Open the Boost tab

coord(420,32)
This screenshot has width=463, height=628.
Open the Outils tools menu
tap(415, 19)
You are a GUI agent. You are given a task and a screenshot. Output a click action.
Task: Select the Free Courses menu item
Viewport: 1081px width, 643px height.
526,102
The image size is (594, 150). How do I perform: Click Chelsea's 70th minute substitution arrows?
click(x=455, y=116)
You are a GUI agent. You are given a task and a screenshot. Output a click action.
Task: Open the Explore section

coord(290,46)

---

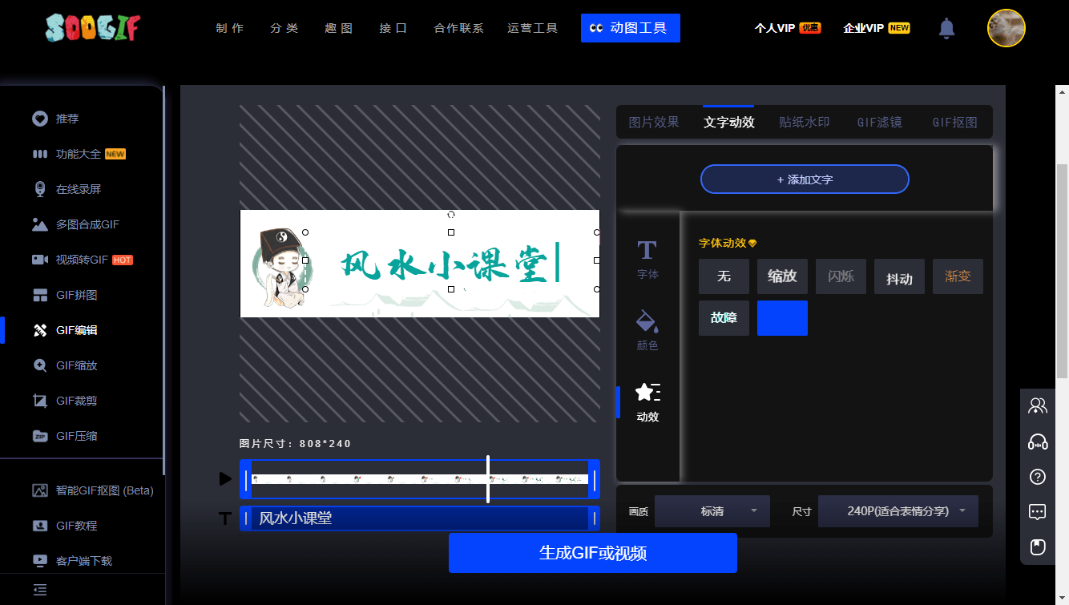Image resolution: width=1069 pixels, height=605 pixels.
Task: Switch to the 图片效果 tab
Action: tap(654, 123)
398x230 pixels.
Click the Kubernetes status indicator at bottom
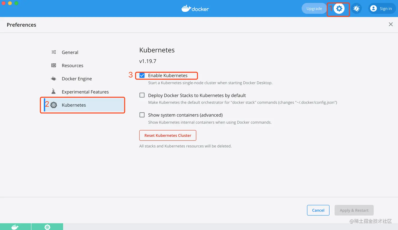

...

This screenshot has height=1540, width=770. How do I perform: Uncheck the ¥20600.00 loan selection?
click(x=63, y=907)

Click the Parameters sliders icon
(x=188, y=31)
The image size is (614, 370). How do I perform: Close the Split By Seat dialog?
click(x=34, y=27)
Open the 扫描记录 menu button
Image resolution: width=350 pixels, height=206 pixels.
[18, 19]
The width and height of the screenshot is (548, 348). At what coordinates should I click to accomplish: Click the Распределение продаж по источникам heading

## Task directions
Write out exactly the lines above between the line with "Open the 扫描记录 menu button" and the line with "The width and", inclusive, and nothing beyond them.

## Your solution
Open the 扫描记录 menu button
Image resolution: width=350 pixels, height=206 pixels.
[18, 19]
The width and height of the screenshot is (548, 348). At what coordinates should I click to accomplish: Click the Распределение продаж по источникам heading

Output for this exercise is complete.